Entries on target coordinates
******
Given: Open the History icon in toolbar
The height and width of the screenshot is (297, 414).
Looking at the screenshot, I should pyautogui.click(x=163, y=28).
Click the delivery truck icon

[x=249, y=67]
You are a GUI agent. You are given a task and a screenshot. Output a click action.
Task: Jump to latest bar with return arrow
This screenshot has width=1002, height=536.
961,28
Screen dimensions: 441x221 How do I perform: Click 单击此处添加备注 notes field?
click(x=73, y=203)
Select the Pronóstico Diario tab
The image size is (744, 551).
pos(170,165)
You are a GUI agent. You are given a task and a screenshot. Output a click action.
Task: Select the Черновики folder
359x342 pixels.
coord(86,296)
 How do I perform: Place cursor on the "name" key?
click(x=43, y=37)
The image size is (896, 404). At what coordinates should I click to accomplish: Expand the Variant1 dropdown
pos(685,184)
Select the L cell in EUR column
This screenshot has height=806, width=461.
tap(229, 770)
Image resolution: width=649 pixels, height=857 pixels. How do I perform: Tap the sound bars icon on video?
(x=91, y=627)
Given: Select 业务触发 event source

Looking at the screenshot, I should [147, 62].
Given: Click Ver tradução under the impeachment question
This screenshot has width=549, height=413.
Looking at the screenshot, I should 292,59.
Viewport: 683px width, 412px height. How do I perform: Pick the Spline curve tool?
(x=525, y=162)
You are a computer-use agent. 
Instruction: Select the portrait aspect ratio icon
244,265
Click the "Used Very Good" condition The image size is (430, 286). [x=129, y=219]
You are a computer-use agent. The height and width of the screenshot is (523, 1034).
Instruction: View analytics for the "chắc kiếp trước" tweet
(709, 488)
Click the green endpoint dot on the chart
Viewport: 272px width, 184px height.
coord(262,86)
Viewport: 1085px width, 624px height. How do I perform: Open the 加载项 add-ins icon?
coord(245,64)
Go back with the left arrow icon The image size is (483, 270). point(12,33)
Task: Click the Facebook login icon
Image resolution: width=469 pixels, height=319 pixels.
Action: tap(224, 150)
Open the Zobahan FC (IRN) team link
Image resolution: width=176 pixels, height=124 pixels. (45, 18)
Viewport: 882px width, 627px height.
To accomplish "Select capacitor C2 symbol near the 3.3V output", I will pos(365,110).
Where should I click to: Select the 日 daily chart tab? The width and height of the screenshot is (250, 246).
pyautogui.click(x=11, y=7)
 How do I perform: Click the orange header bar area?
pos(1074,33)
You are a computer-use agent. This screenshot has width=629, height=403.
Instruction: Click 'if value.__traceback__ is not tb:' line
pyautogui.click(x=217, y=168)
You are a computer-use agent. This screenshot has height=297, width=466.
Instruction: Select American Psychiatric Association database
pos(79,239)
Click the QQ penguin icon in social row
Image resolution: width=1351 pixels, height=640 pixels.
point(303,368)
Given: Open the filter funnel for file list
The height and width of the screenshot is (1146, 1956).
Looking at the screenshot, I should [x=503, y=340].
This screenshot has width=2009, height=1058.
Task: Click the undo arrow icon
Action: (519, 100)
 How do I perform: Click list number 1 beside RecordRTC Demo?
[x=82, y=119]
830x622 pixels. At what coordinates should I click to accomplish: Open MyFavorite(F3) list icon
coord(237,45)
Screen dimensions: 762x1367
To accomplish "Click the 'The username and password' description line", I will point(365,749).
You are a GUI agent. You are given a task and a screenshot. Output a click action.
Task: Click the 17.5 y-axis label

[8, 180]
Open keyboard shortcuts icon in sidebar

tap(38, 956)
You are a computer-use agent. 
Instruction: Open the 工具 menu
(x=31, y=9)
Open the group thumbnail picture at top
******
=== Given exercise ===
Write out each of the lines above precisely as it stands.

=== Task result ===
Given: Open the History icon in toolbar
The height and width of the screenshot is (297, 414).
Looking at the screenshot, I should pyautogui.click(x=163, y=28).
Click the delivery truck icon

[x=249, y=67]
You are a GUI agent. You are given a task and a screenshot. Output a click action.
Task: Jump to latest bar with return arrow
This screenshot has width=1002, height=536.
961,28
Screen dimensions: 441x221 How do I perform: Click 单击此处添加备注 notes field?
click(x=73, y=203)
Select the Pronóstico Diario tab
The image size is (744, 551).
pos(170,165)
You are a GUI agent. You are given a task and a screenshot. Output a click action.
Task: Select the Черновики folder
359x342 pixels.
coord(86,296)
 How do I perform: Place cursor on the "name" key?
click(x=43, y=37)
The image size is (896, 404). At what coordinates should I click to accomplish: Expand the Variant1 dropdown
pos(685,184)
Select the L cell in EUR column
This screenshot has height=806, width=461.
tap(229, 770)
Image resolution: width=649 pixels, height=857 pixels. How do I perform: Tap the sound bars icon on video?
(x=91, y=627)
Given: Select 业务触发 event source

Looking at the screenshot, I should [147, 62].
Given: Click Ver tradução under the impeachment question
This screenshot has width=549, height=413.
Looking at the screenshot, I should 292,59.
Viewport: 683px width, 412px height. How do I perform: Pick the Spline curve tool?
(x=525, y=162)
You are a computer-use agent. 
Instruction: Select the portrait aspect ratio icon
244,265
Click the "Used Very Good" condition The image size is (430, 286). [x=129, y=219]
You are a computer-use agent. The height and width of the screenshot is (523, 1034).
Instruction: View analytics for the "chắc kiếp trước" tweet
(709, 488)
Click the green endpoint dot on the chart
Viewport: 272px width, 184px height.
coord(262,86)
Viewport: 1085px width, 624px height. How do I perform: Open the 加载项 add-ins icon?
coord(245,64)
Go back with the left arrow icon The image size is (483, 270). point(12,33)
Task: Click the Facebook login icon
Image resolution: width=469 pixels, height=319 pixels.
Action: tap(224, 150)
Open the Zobahan FC (IRN) team link
Image resolution: width=176 pixels, height=124 pixels. (45, 18)
Viewport: 882px width, 627px height.
To accomplish "Select capacitor C2 symbol near the 3.3V output", I will pos(365,110).
Where should I click to: Select the 日 daily chart tab? The width and height of the screenshot is (250, 246).
pyautogui.click(x=11, y=7)
 How do I perform: Click the orange header bar area?
pos(1074,33)
You are a computer-use agent. This screenshot has width=629, height=403.
Instruction: Click 'if value.__traceback__ is not tb:' line
pyautogui.click(x=217, y=168)
You are a computer-use agent. This screenshot has height=297, width=466.
Instruction: Select American Psychiatric Association database
pos(79,239)
Click the QQ penguin icon in social row
Image resolution: width=1351 pixels, height=640 pixels.
point(303,368)
Given: Open the filter funnel for file list
The height and width of the screenshot is (1146, 1956).
Looking at the screenshot, I should [x=503, y=340].
This screenshot has width=2009, height=1058.
Task: Click the undo arrow icon
Action: (519, 100)
 How do I perform: Click list number 1 beside RecordRTC Demo?
[x=82, y=119]
830x622 pixels. At what coordinates should I click to accomplish: Open MyFavorite(F3) list icon
coord(237,45)
Screen dimensions: 762x1367
To accomplish "Click the 'The username and password' description line", I will point(365,749).
You are a GUI agent. You are given a task and a screenshot. Output a click action.
Task: Click the 17.5 y-axis label

[8, 180]
Open keyboard shortcuts icon in sidebar

tap(38, 956)
You are a computer-use agent. 
Instruction: Open the 工具 menu
(x=31, y=9)
Open the group thumbnail picture at top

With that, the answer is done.